• To be done
(1) Reproduce a passage of the meatball thread, starting with "The meatballs do" and going on through "(Feb 18, 2006)".
(2) Continue the meatball thread from the point where it stops.

6) bring just to a boil, add the meatballs, reduce to a low simmer (about 180-F) and slap the lid on
7) simmer for 1-2 hours - gently stirring about every 20-30 minutes 
8) if you want to thicken the sauce/gravy - remove the lid for the last 30-minutes - 1 hour.

The meatballs do not need to be fully cooked at the beginning - they will cook in the sauce/gravy.

The "traditional" meatball mixture is equal parts (1/3 each) ground beef, pork and veal. XW used ground turkey in place of the veal sometimes (depending on availibity, price and our budget for the week) ... and in a slow simmered meatball gravy I never noticed a difference in flavor.


----------



## Mylegsbig (Feb 18, 2006)

Okay guys quick question.   By the way, this sauce turned out to be the best sauce ive ever cooked, EVER.  and the meatballs were AMAZING. i got some gourmet pecorino cheese from italy.  SO DELICIOUS.

I have a bunch of these left over and want to make meatball subs today.

• Material provided
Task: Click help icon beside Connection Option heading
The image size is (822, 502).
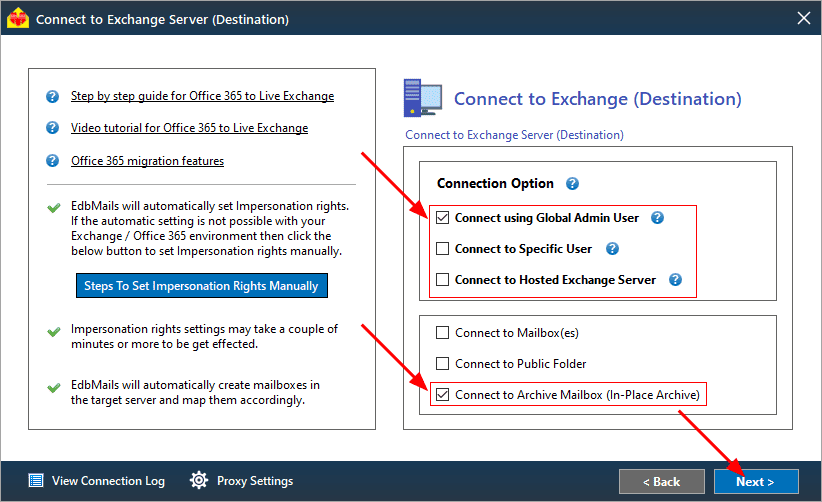Action: coord(572,183)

• Solved problems
(1)
The meatballs do not need to be fully cooked at the beginning - they will cook in the sauce/gravy.

The "traditional" meatball mixture is equal parts (1/3 each) ground beef, pork and veal. XW used ground turkey in place of the veal sometimes (depending on availibity, price and our budget for the week) ... and in a slow simmered meatball gravy I never noticed a difference in flavor.


----------



## Mylegsbig (Feb 18, 2006)

(2)
What is the best way to heat up these meatballs? they are ina tupperware with the sauce.


----------



## Alix (Feb 18, 2006)

Do them in the microwave if you are in a hurry. I don't think it would hurt them. Don't do it in the tupperware though. Put them in a glass dish.


----------



## Mylegsbig (Feb 18, 2006)

Alix not in a hurry

i was thinking maybe put them in a foil packet and bake em in the oven @ 350?

rather not use the micro on these exquisite meatballs


----------



## Andy M. (Feb 18, 2006)

Heat them on the stovetop in a small pan over med-low heat.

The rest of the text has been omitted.